Return all of the entries below exactly as they are given.

● Stored data entries
********************
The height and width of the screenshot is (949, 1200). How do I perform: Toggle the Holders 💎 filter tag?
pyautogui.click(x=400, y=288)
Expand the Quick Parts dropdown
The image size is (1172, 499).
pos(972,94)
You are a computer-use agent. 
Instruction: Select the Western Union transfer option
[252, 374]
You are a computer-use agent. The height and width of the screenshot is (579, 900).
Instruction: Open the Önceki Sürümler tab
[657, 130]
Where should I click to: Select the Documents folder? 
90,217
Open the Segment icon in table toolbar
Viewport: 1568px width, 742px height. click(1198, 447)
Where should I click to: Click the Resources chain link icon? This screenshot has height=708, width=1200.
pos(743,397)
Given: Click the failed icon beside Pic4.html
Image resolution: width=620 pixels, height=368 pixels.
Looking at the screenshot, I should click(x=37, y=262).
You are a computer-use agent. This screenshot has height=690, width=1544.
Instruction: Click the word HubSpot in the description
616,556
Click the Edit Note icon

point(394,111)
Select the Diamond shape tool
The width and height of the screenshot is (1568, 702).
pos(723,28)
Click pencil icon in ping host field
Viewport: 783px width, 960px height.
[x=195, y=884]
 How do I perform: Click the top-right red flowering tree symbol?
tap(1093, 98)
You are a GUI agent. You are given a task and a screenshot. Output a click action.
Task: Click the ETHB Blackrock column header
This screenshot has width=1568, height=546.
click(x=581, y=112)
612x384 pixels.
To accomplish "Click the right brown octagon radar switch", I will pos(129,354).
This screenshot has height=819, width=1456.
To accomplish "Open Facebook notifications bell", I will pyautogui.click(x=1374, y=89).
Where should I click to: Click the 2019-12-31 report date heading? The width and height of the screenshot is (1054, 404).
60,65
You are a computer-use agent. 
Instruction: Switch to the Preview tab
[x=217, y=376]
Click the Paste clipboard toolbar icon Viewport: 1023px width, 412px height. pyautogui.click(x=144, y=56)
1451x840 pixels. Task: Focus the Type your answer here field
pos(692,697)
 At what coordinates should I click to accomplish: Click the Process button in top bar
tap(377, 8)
********************
● Response below
The height and width of the screenshot is (949, 1200). How do I perform: Toggle the Holders 💎 filter tag?
pyautogui.click(x=400, y=288)
Expand the Quick Parts dropdown
The image size is (1172, 499).
pos(972,94)
You are a computer-use agent. 
Instruction: Select the Western Union transfer option
[252, 374]
You are a computer-use agent. The height and width of the screenshot is (579, 900).
Instruction: Open the Önceki Sürümler tab
[657, 130]
Where should I click to: Select the Documents folder? 
90,217
Open the Segment icon in table toolbar
Viewport: 1568px width, 742px height. click(1198, 447)
Where should I click to: Click the Resources chain link icon? This screenshot has height=708, width=1200.
pos(743,397)
Given: Click the failed icon beside Pic4.html
Image resolution: width=620 pixels, height=368 pixels.
Looking at the screenshot, I should click(x=37, y=262).
You are a computer-use agent. This screenshot has height=690, width=1544.
Instruction: Click the word HubSpot in the description
616,556
Click the Edit Note icon

point(394,111)
Select the Diamond shape tool
The width and height of the screenshot is (1568, 702).
pos(723,28)
Click pencil icon in ping host field
Viewport: 783px width, 960px height.
[x=195, y=884]
 How do I perform: Click the top-right red flowering tree symbol?
tap(1093, 98)
You are a GUI agent. You are given a task and a screenshot. Output a click action.
Task: Click the ETHB Blackrock column header
This screenshot has width=1568, height=546.
click(x=581, y=112)
612x384 pixels.
To accomplish "Click the right brown octagon radar switch", I will pos(129,354).
This screenshot has height=819, width=1456.
To accomplish "Open Facebook notifications bell", I will pyautogui.click(x=1374, y=89).
Where should I click to: Click the 2019-12-31 report date heading? The width and height of the screenshot is (1054, 404).
60,65
You are a computer-use agent. 
Instruction: Switch to the Preview tab
[x=217, y=376]
Click the Paste clipboard toolbar icon Viewport: 1023px width, 412px height. pyautogui.click(x=144, y=56)
1451x840 pixels. Task: Focus the Type your answer here field
pos(692,697)
 At what coordinates should I click to accomplish: Click the Process button in top bar
tap(377, 8)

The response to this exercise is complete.